The initial pipline looks something like:
void createSliceAtX(double x … ) {
// “surf” is an actor which has already been created, and whose data we are slicing
vtkPolyData *surfaceData = vtkPolyData::SafeDownCast(surf->GetMapper()->GetInput());
//create a vtkplane at x location and cut the surface
VTKNEW(vtkPlane, plane);
plane->SetOrigin(x, 0.0, 0.0);
plane->SetNormal(1.0, 0.0, 0.0);
vtkSmartPointer cutter = vtkSmartPointer::New();
cutter->SetInputData(surfaceData);
cutter->SetCutFunction(plane);
cutter->Update();
// … (processing the outputs)
}
And this is where its spending most of its time:
I can validate that this is not a performance artifact because if I set the SMP backend to sequential and thread the “createSliceAtX” function separately I see a roughly ~16x performance improvement (using 16 cores)… however the result is unstable, presumably because vtkCutter on it’s own isn’t thread-safe?
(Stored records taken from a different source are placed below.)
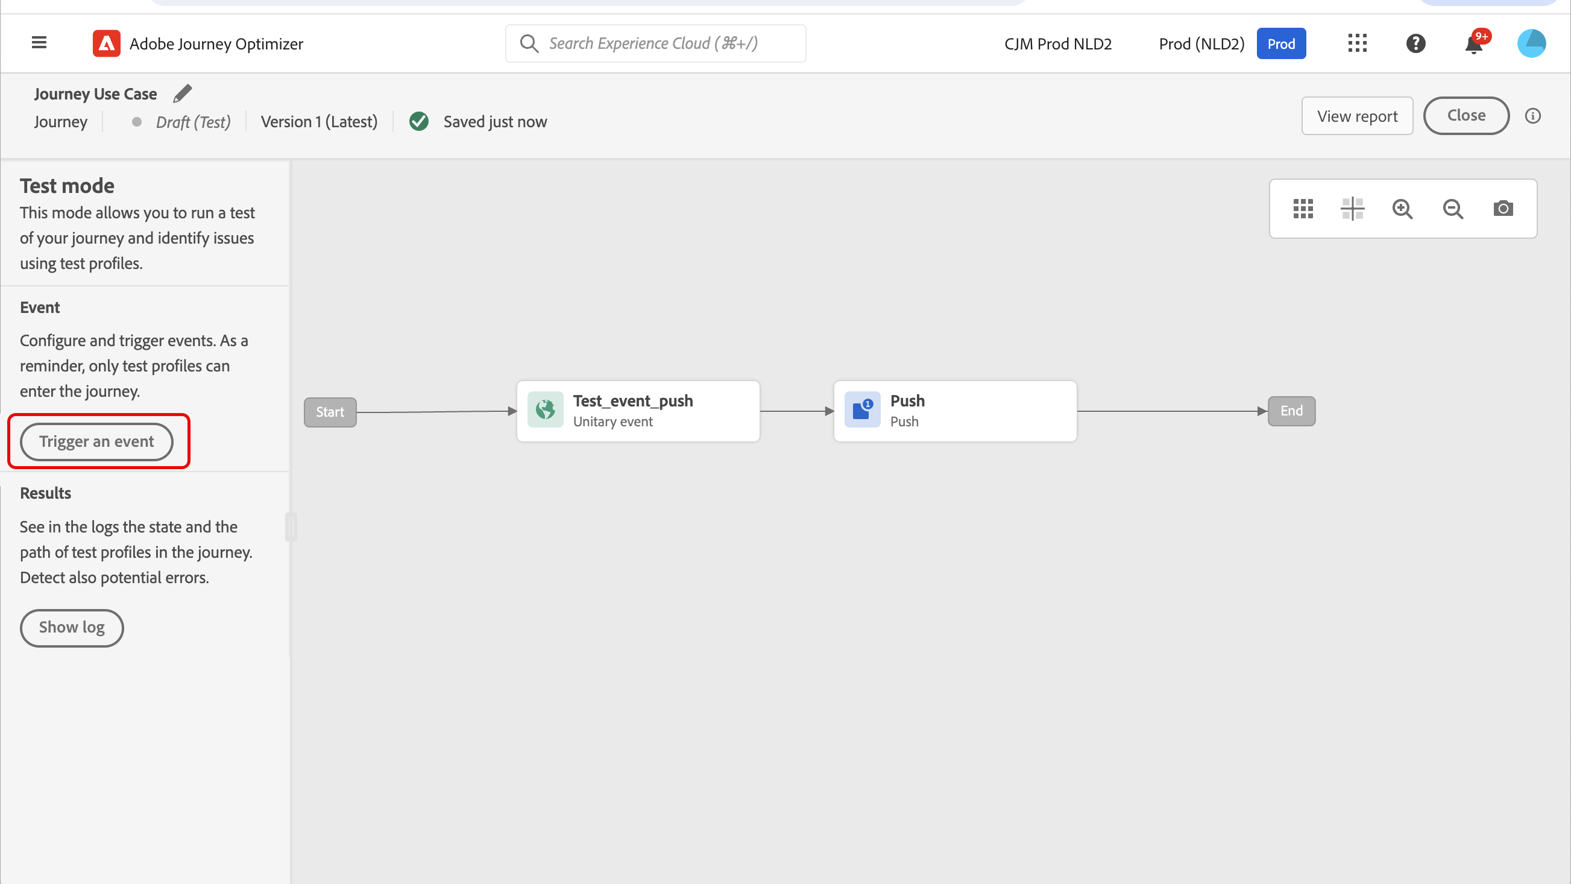1571x884 pixels.
Task: Click the journey info icon
Action: (x=1533, y=116)
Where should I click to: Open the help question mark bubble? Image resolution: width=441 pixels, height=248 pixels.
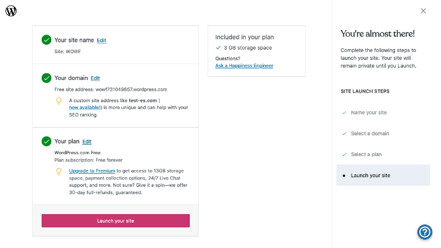coord(425,232)
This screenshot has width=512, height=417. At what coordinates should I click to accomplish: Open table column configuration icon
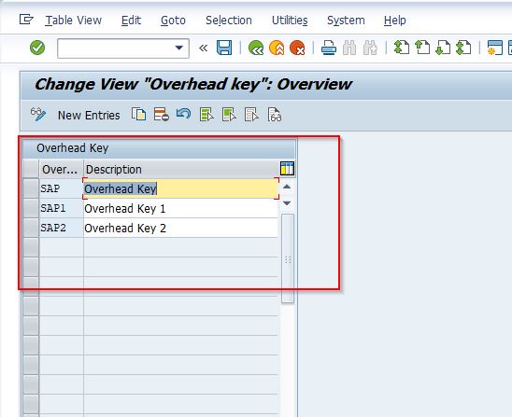(x=287, y=169)
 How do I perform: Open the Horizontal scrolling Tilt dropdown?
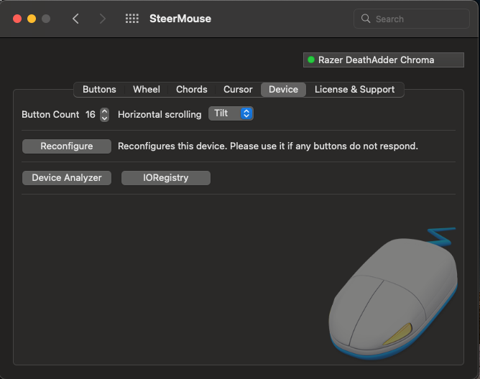pyautogui.click(x=231, y=113)
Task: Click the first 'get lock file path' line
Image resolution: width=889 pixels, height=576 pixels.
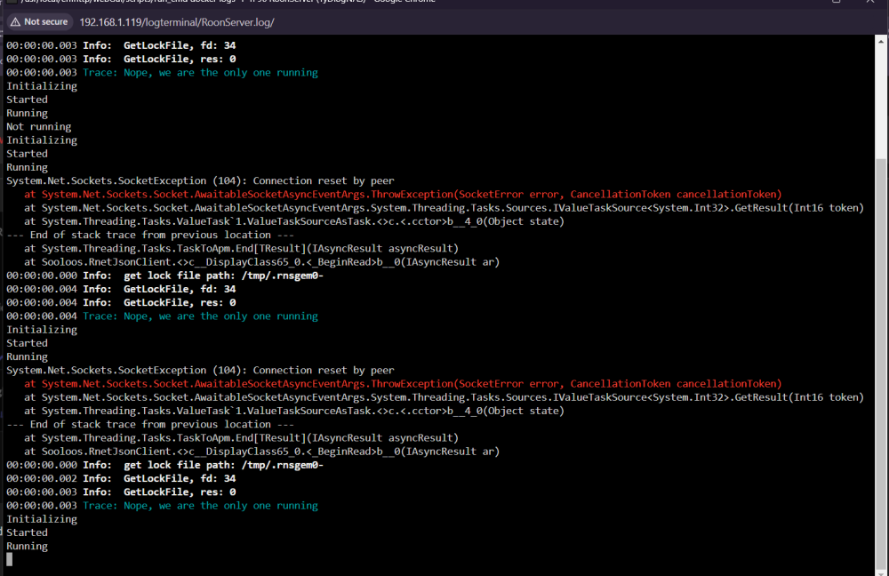Action: click(165, 276)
perhaps the thread id can be cached? or replaced with std::this_thread::get_id() which is typically speedy? I took a quick look at the current state on vtk’s gitlab and it doesn’t look like anything has changed recently, but if there’s already a PR or issue for this somewhere please point me toward it!
Happy to provide more info if that would be helpful.
I’m using VTK 9.3.1 compiled with msvc 17 (visual studio 2022) on win 11.